Although they have only been on the market since March 2005, Vanguard’s foreign stock VIPERs (Vanguard’s brand name for its exchange-traded fund line-up) are capable of mounting a challenge to Barclays’ dominance in the international ETF arena. Vanguard’s funds – the European VIPERs (symbol: VGK), the Pacific VIPERs (symbol: VPL) and the Emerging Markets VIPERs (symbol: VWO), present formidable competition to the iShares EAFE and Emerging Markets products, primarily due to their significantly lower expense ratios. The VIPERs products carry expense ratios that are roughly half those of their iShares counterparts – something that should be near and dear to any ETF investor’s heart.
Assuming an international equity portfolio that is weighted 80% in developed markets and 20% in emerging markets, an investor would save $226 per year in fund expenses for every $100,000 invested in the VIPERs products versus their iShares counterparts. For shorter-term positions, the expense ratio advantage of the VIPERs is offset by their wider bid/ask spreads, which should shrink as trading volumes in the products increase.
Despite this expense ratio advantage, investors do not appear – based on recent asset flows - to be expressing a preference for the VIPERs products, let alone converting assets from the iShares ETFs. For example, since their launch on March 4, the VIPERs European Fund and the VIPERs Pacific Fund have garnered assets of $141 million and $93 million, respectively - not a trivial sum, but one that pales in comparison to the $3.2 billion that flowed into the iShares EAFE Fund in the first half of 2005.

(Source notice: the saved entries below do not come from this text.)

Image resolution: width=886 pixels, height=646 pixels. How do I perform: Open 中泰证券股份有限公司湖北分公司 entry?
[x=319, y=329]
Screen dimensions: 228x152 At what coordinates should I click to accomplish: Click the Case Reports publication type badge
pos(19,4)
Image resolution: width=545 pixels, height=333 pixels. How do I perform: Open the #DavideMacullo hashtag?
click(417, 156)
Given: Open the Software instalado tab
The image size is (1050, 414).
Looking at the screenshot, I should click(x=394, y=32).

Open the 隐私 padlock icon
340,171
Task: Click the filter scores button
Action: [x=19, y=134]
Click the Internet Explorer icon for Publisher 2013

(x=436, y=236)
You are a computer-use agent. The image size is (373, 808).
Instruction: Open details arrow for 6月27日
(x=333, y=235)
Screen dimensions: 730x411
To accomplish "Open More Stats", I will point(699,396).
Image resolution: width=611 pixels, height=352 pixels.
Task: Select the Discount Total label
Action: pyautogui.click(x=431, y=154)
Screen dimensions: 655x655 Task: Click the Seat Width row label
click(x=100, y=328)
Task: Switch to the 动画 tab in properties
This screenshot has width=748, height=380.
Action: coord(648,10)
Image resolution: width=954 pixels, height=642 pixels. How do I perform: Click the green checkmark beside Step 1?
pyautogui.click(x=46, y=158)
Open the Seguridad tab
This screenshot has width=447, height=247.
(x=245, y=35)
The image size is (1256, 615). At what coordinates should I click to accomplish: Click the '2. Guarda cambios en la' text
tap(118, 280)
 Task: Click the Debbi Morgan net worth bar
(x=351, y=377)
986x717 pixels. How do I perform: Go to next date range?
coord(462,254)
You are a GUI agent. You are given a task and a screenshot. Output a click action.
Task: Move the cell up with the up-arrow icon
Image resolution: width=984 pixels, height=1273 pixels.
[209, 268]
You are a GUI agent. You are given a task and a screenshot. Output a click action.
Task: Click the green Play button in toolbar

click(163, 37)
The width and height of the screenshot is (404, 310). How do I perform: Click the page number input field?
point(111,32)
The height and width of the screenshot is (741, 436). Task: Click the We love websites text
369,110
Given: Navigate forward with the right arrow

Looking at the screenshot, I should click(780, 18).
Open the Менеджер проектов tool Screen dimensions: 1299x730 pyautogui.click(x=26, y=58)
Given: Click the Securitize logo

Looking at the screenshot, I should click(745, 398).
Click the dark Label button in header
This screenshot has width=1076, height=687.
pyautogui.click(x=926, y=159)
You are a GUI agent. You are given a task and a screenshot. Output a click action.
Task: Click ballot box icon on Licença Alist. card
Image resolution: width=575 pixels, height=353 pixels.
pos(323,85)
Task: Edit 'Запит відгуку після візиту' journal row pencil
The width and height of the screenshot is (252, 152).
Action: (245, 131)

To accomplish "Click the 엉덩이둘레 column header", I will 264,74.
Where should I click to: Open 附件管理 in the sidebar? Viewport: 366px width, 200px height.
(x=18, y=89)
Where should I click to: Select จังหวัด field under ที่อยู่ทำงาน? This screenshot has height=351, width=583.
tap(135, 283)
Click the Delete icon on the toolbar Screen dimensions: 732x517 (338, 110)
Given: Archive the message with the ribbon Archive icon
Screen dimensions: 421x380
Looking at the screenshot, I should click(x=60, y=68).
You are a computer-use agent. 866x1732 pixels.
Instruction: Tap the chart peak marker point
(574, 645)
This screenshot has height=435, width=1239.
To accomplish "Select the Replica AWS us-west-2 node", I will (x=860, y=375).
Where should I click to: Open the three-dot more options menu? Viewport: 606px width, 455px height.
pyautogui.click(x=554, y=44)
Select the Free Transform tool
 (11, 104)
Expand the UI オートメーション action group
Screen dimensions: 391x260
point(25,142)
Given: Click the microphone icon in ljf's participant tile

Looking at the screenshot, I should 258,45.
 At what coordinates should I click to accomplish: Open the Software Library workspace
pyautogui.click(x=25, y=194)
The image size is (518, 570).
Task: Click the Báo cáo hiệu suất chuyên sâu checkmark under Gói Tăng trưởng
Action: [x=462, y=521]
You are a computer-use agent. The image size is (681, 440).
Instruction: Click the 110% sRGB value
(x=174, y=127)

Part of the reason that the VIPERs international ETFs have not attracted more assets may be due to some basic confusion with respect to the construction of the MSCI EAFE Index. (The EAFE index, which stands for Europe, Australasia, Far East, is the premier international equity benchmark and can be thought of as overseas equivalent of the S&P 500 for developed – as opposed to emerging – markets.) The EAFE is sub-divided by MSCI into two constituent indexes – the MSCI Europe Index and the MSCI Pacific Index. The MSCI Europe Index consists of 16 European countries and accounts for 74% of the EAFE Index. The MSCI Pacific Index includes five countries in the Pacific region – Japan, Australia, Hong Kong, Singapore and New Zealand – and accounts for 26% of the EAFE Index.
Taken together, the securities that compose the MSCI Pacific and Europe Indexes are identical to the securities that compose the EAFE index. While Barclays’ EFA product tracks the entire EAFE index, Vanguard’s VGK and VPL products track the two components that make up the EAFE. An investor using the VIPERs who wants to replicate the performance of the EAFE would simply purchase VGK and VPL in the proportions that mirror the respective weights of the MSCI Europe and Pacific Indexes in the EAFE Index. Alternatively, an investor wanting to overweight one region versus the other can easily do so with the VIPERs products.
It certainly does not help Vanguard’s cause to have Morningstar, the most popular source for independent fund research, question the usefulness of the VIPERs Pacific Fund and its underlying MSCI Pacific Index. In its analysis of the fund, Morningstar seems to fail to grasp MSCI’s index construction methodology and the distinction MSCI makes between developed and emerging markets. According to a recent Morningstar report, the fund “omits large swaths of the Pacific region…don’t look here for firms from the big Pacific markets of Taiwan and Korea." Morningstar goes on to say “It is hard to figure out why an investor would want to own this fund."
Regrettably, Morningstar treats the VIPERs Pacific Fund as a not-very-useful regional fund, overlooking how it fits neatly into a three-part indexed international equity solution, consisting of VGK, VPL and VWO, that provides investors with the lowest-cost foreign stock exposure available in the market today.